◆ WHAT YOU ARE ASKED TO DO
Wherever the word "computer" appears in a line of the data, that line should be copied.

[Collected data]
◇ ◇ ◇ ◇ ◇
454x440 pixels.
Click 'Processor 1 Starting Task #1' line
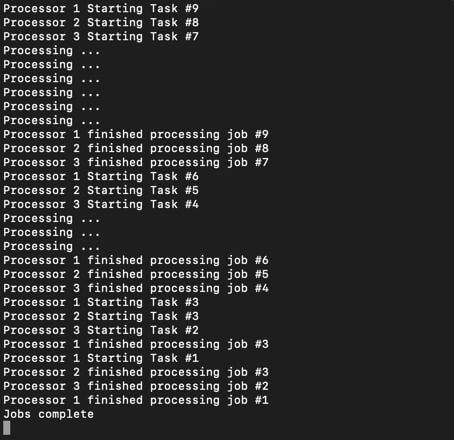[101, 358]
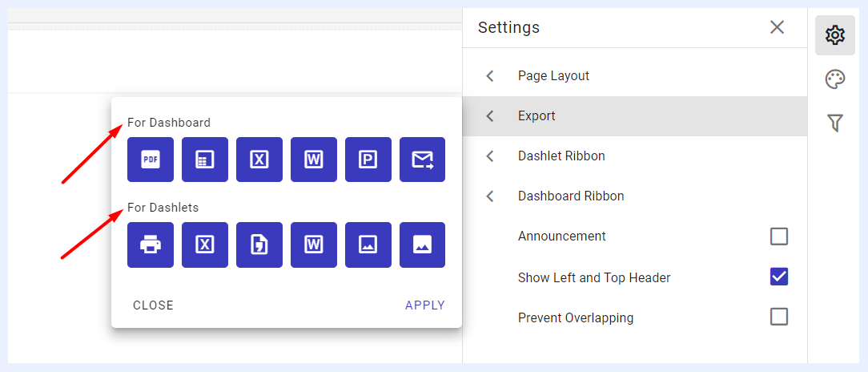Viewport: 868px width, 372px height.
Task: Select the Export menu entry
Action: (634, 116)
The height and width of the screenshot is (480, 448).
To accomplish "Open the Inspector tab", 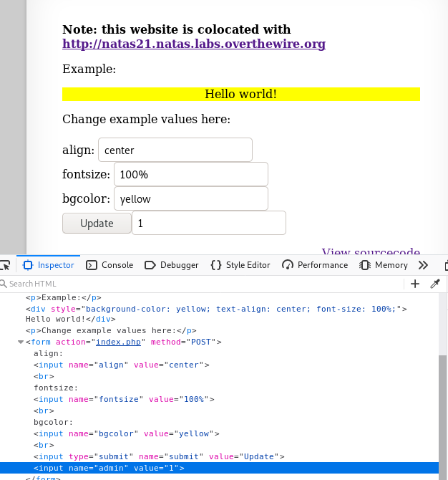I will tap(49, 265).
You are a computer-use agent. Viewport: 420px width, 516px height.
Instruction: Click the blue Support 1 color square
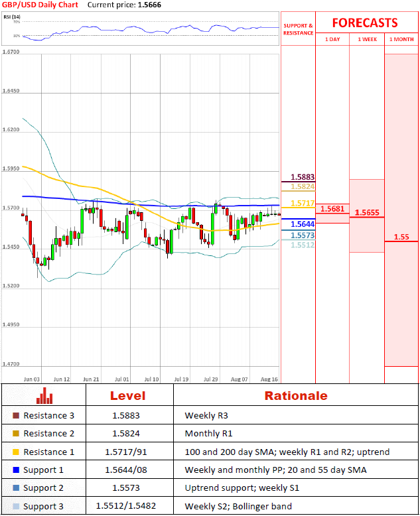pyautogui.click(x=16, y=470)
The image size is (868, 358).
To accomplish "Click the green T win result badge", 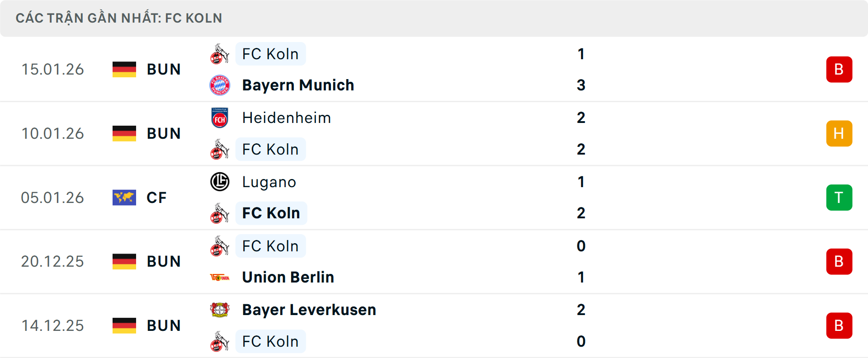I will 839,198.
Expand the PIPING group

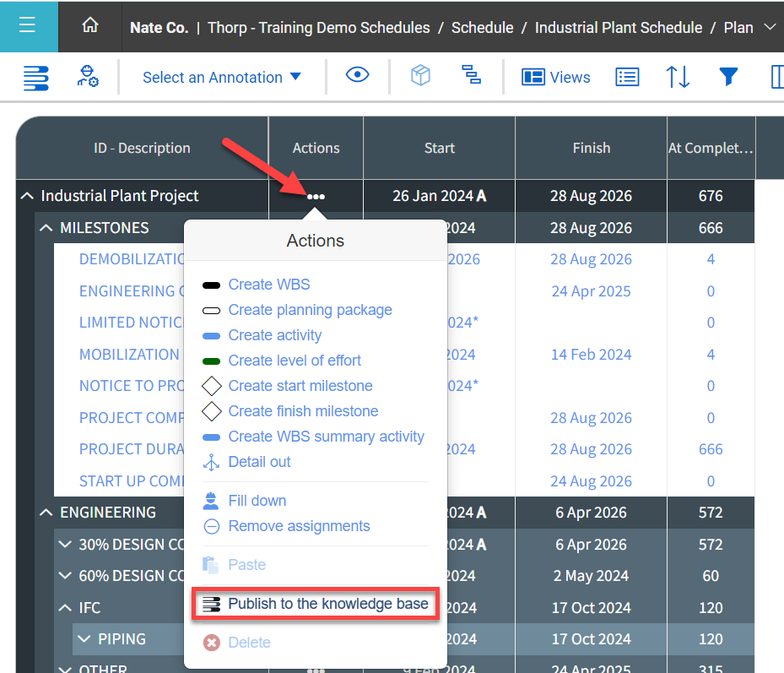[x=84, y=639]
◇ ◇ ◇ ◇ ◇
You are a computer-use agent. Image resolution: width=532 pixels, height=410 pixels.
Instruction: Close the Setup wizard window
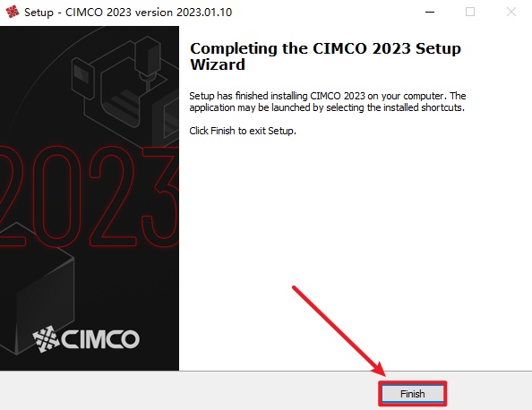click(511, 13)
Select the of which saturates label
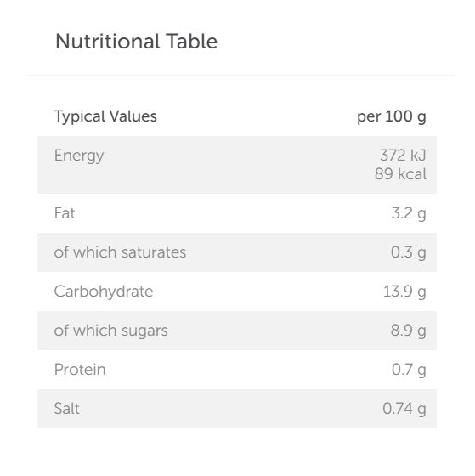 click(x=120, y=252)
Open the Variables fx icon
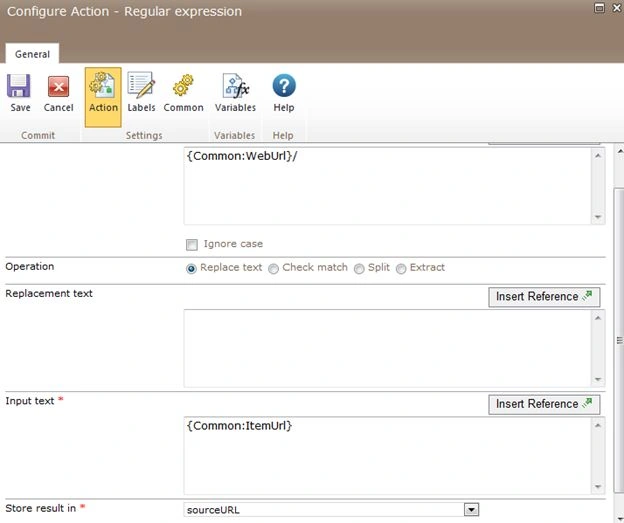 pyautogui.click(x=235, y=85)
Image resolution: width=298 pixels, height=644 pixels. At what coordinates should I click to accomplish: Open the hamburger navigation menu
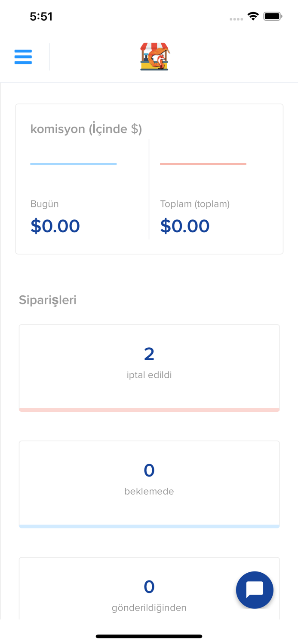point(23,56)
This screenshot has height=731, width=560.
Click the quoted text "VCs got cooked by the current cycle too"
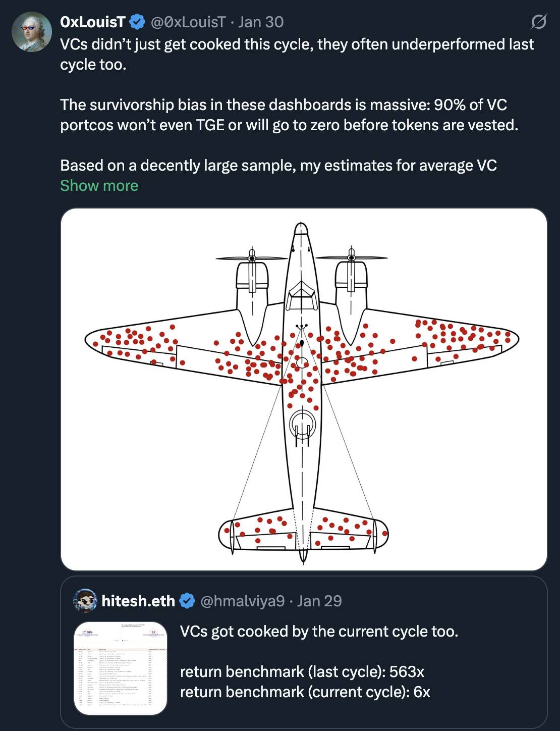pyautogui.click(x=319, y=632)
◇ ◇ ◇ ◇ ◇
◆ REPLY
You are a computer-use agent. Viewport: 420px width, 516px height.
You are a computer-use agent. Image resolution: width=532 pixels, height=410 pixels.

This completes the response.